* [Passage]
— START —

# Which T scares you the most?



## Scolopendra (Nov 7, 2005)

i was just curious as to which T's of theirs people considered to be most intimidating. i'm just speaking of T's right now because i have the highest regard for my giant centi and scorp. i dont even put my hand in the enclosure versus any T i have which i at least feel free to move my hand nearby. well anywho, i find my A.seemani the most intimadating due to her totally shitty attitude. multiple strike per second and no threat display to speak of to warn of the fangs o'death!!!! other T's in the collection include 1.25" P.irminia, 4.5" G.rosea, 4" A.avic, and the gf's T's.


----------



## Jmadson13 (Nov 7, 2005)

There are a few that come to mind, so far my 5'' H. shmidti is fast, highstrung and doesn't hesitate to shoot out of her burrow and let us know she doesn't appreciate the intrusion.


----------



## Cirith Ungol (Nov 7, 2005)

My six H. lividum will surely take the prize once they've grown up a lot. But I already treat them with a lot of respect, eventhough the largest ones only start to reach the 5cm mark.

— END —

* [Supplied information]

— START —

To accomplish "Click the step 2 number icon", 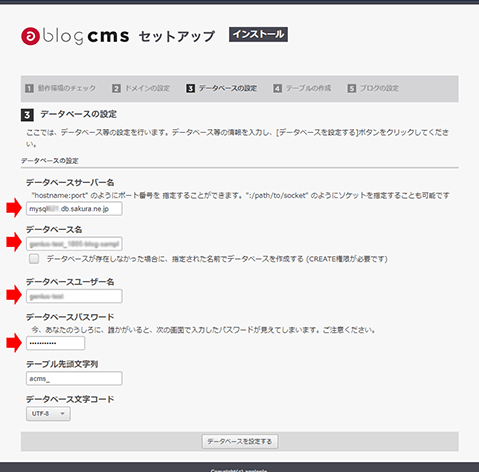I will point(116,88).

— END —

* [Required work] In the forum thread about which tarantula scares people most, which two animals does Scolopendra avoid putting a hand into the enclosure of?

* [Solution to this exercise] The giant centipede and the scorpion.